_WHAT IS EXPECTED_: Repeat exactly, and only, the lines of the entries below from the one with "The height and width of the screenshot is (248, 310)." through the one with "Open the Odometer", both ends included.

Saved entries
--- START ---

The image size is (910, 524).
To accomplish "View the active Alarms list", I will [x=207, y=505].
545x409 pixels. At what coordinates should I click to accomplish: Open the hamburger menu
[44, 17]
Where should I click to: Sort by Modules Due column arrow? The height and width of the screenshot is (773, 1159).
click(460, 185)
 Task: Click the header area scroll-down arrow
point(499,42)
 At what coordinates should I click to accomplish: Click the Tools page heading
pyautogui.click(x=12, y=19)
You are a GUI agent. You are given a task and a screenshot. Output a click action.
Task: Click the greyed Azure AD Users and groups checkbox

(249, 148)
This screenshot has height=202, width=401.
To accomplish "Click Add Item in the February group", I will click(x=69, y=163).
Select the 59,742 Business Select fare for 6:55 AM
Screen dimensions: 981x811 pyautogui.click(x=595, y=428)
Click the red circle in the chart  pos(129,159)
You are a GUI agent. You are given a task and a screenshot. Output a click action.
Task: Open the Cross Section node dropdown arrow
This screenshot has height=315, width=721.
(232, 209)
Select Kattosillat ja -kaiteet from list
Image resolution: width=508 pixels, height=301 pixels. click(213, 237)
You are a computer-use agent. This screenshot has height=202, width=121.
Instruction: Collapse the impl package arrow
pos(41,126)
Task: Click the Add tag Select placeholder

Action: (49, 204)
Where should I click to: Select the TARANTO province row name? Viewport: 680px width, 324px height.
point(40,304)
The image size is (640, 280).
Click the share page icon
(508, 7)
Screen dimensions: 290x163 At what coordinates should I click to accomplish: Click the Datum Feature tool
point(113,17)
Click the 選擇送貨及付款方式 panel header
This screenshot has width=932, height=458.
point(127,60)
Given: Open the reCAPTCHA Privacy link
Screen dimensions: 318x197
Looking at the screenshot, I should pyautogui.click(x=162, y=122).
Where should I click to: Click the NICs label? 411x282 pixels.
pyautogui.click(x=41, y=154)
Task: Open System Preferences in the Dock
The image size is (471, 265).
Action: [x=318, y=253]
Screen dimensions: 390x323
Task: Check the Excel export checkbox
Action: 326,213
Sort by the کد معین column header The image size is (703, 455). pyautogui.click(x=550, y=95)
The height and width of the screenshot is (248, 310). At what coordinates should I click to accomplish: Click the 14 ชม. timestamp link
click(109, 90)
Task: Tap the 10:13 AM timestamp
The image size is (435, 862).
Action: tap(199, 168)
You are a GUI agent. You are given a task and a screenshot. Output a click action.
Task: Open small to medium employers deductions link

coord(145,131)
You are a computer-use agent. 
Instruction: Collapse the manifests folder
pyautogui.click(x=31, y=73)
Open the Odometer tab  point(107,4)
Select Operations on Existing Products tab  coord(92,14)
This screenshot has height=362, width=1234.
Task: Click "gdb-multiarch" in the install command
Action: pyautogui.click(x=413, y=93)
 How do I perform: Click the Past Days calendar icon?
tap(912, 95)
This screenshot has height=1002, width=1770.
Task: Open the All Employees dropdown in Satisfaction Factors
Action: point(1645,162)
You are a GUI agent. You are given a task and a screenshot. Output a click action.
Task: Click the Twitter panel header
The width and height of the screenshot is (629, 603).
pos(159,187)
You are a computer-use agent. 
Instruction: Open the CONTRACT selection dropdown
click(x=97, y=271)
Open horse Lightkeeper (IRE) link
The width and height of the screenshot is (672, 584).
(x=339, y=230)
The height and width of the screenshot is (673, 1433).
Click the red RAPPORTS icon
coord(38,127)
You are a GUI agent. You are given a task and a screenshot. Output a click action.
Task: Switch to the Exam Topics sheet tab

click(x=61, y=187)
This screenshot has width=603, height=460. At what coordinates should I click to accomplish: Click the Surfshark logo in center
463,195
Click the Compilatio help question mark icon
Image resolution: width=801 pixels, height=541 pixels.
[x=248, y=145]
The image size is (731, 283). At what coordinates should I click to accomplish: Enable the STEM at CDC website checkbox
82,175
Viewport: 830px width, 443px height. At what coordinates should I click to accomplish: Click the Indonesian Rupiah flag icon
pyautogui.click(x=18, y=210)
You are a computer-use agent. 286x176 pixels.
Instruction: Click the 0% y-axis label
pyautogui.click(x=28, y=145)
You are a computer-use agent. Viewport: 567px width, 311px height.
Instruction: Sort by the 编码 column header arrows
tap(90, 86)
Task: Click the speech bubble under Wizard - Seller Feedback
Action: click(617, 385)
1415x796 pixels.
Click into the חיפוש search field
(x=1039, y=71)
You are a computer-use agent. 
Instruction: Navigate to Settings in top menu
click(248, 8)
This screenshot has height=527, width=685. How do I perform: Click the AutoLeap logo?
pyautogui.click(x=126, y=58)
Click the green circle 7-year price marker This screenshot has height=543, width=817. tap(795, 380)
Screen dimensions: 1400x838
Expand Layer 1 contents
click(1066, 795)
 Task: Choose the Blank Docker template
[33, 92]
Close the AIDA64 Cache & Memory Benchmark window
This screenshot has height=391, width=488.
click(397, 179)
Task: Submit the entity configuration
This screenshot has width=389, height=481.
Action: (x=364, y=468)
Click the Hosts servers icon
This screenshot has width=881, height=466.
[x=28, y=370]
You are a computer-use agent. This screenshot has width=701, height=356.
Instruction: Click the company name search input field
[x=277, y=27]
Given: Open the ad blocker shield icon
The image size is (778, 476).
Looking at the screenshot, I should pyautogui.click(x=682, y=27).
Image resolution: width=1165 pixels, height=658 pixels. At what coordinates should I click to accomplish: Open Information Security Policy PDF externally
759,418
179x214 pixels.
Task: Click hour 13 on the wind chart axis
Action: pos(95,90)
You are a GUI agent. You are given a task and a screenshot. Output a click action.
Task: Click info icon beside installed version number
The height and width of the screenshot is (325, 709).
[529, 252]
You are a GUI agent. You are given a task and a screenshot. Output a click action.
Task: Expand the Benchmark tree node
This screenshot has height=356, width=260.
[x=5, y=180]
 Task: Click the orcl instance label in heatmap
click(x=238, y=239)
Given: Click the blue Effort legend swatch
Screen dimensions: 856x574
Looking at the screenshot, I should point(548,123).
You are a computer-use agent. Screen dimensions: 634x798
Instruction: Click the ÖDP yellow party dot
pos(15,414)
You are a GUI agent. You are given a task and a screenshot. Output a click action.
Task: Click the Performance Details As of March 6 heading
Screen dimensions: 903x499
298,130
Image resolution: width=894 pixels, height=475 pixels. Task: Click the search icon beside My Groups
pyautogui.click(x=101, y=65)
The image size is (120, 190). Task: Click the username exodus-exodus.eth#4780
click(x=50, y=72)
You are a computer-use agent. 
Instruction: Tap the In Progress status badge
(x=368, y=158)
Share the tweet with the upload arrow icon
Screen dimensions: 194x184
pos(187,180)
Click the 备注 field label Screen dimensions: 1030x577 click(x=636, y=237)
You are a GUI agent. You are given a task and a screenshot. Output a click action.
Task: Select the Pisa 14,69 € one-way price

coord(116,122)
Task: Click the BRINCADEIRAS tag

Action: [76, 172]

--- END ---

_ANSWER TO THE EXERCISE_:
The height and width of the screenshot is (248, 310). At what coordinates should I click to accomplish: Click the 14 ชม. timestamp link
click(109, 90)
Task: Tap the 10:13 AM timestamp
The image size is (435, 862).
Action: tap(199, 168)
You are a GUI agent. You are given a task and a screenshot. Output a click action.
Task: Open small to medium employers deductions link

coord(145,131)
You are a computer-use agent. 
Instruction: Collapse the manifests folder
pyautogui.click(x=31, y=73)
Open the Odometer tab  point(107,4)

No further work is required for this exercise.